BLOC DE TEXTE
+ + + + +

Seul groupe français à l'affiche de ces trois jours, Biche ouvrent la soirée en apéritif pop. Frais comme un spritz breton, leur musique planante lorgne du côté de Flavien Berger et consort. Une mise en bouche sympathique et discrète avant l'ouragan anglais.
Porridge Radio – Separations
On le sait depuis plusieurs mois, Porridge Radio se séparent. Le groupe a choisi la Route du Rock pour l'un de ses derniers adieux et leur set avait la beauté des choses condamnées, tendu, habité et traversé par l'émotion. Ils vont nous manquer mais ne vous inquiétez pas, Dana Margolin n'en a clairement pas fini avec la musique.
GANS – Party Hard
Révélation confirmée ! Avec leur post-punk abrasif venu de Birmingham, GANS frappent fort mais juste. L'énergie brute d'un duo qui joue comme si sa vie en dépendait et qui pourrait bien exploser très vite. Une affaire à suivre.
Yard Act – Leeds: Sex City
Déjà habitués du Fort, les chouchous de la rédaction confirment leur statut de nouveau poids lourd de la scène rock anglaise. Plus pros et plus carrés donc forcément un peu moins surprenants qu'à leurs débuts, Yard Act restent capables de marier groove addictif et rage sociale comme personne. Le public les suit les yeux fermés, la température monte.
Tropical Fuck Storm – Freaks
Iggy Pop les adore, et on comprend pourquoi, leur set est un chaos jubilatoire. Mais ce soir, beaucoup coupent avant la fin, le concert de Pulp approche et personne ne veut perdre sa place. « Allo, t'es où ? Ça capte pas ! On se retrouve au premier rang... »
Pulp – Master of the Universe
Le moment que tout le monde attendait ! Au temps de la guerre de tranchées entre Blur et Oasis, on avait déjà choisi notre camp, celui de Pulp. Alors entre Oasis à Wembley et Pulp à Saint-Malo, inutile de sortir la calculatrice, autant garder nos deux reins et nos illusions (les madeleines hors de prix, très peu pour nous).

+ + + + +

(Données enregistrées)

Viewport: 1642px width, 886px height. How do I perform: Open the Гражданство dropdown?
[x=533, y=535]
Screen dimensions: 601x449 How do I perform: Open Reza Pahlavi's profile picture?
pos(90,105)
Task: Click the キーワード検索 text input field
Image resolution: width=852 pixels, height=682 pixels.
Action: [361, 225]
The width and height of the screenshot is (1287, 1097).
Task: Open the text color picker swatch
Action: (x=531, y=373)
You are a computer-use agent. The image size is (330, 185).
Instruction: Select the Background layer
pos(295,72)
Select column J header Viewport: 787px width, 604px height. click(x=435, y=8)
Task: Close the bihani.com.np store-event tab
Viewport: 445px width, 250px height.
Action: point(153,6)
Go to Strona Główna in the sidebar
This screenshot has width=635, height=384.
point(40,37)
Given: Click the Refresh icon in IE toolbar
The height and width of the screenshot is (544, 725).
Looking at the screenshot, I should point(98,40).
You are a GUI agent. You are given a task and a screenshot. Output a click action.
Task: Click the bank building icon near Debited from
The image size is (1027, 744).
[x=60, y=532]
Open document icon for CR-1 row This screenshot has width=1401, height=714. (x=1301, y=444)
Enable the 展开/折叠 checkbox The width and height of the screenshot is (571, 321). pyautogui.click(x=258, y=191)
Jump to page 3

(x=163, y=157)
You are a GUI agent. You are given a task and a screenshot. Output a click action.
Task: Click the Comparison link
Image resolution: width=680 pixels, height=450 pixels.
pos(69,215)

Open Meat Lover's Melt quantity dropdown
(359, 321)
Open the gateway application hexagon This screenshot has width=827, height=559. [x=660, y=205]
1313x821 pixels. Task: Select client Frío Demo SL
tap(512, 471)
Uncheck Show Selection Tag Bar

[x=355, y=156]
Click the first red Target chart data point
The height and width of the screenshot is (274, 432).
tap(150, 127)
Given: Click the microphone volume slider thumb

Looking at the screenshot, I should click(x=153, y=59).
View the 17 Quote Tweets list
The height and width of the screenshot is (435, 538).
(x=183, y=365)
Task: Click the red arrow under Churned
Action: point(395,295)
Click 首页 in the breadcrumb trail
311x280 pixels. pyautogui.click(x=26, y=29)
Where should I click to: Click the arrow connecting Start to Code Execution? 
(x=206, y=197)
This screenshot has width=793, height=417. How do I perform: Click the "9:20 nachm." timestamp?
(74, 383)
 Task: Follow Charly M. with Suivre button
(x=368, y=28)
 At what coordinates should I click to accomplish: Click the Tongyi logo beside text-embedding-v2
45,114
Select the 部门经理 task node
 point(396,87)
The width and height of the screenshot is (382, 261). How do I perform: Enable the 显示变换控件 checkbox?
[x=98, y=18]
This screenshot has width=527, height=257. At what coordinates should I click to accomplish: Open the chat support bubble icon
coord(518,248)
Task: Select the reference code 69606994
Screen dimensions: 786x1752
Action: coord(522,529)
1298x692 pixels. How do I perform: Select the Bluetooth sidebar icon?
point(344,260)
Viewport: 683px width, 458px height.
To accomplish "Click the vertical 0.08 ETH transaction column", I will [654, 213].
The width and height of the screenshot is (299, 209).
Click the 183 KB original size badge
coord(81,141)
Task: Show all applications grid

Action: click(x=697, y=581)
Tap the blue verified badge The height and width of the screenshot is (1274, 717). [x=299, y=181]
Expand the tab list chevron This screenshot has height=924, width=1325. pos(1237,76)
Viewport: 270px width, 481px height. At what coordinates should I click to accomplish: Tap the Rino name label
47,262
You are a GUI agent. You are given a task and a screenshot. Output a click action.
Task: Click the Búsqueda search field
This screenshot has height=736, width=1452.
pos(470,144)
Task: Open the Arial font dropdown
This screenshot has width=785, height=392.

+ + + + +

CONSIGNE 1
Extrayez du compte rendu du festival le passage qui débute aux mots « GANS – Party » et se termine après les mots « la température monte. ».
CONSIGNE 2
Reprenez sous forme de liste le paragraphe du compte rendu du festival qui commence par « Déjà habitués du Fort », en conservant ses faits principaux.

CORRIGÉ 1
GANS – Party Hard
Révélation confirmée ! Avec leur post-punk abrasif venu de Birmingham, GANS frappent fort mais juste. L'énergie brute d'un duo qui joue comme si sa vie en dépendait et qui pourrait bien exploser très vite. Une affaire à suivre.
Yard Act – Leeds: Sex City
Déjà habitués du Fort, les chouchous de la rédaction confirment leur statut de nouveau poids lourd de la scène rock anglaise. Plus pros et plus carrés donc forcément un peu moins surprenants qu'à leurs débuts, Yard Act restent capables de marier groove addictif et rage sociale comme personne. Le public les suit les yeux fermés, la température monte.

CORRIGÉ 2
- Déjà habitués du Fort, les Yard Act sont les chouchous de la rédaction.
- Ils confirment leur statut de nouveau poids lourd de la scène rock anglaise.
- Plus pros et plus carrés, ils surprennent un peu moins qu'à leurs débuts.
- Ils marient toujours groove addictif et rage sociale comme personne.
- Le public les suit les yeux fermés et la température monte.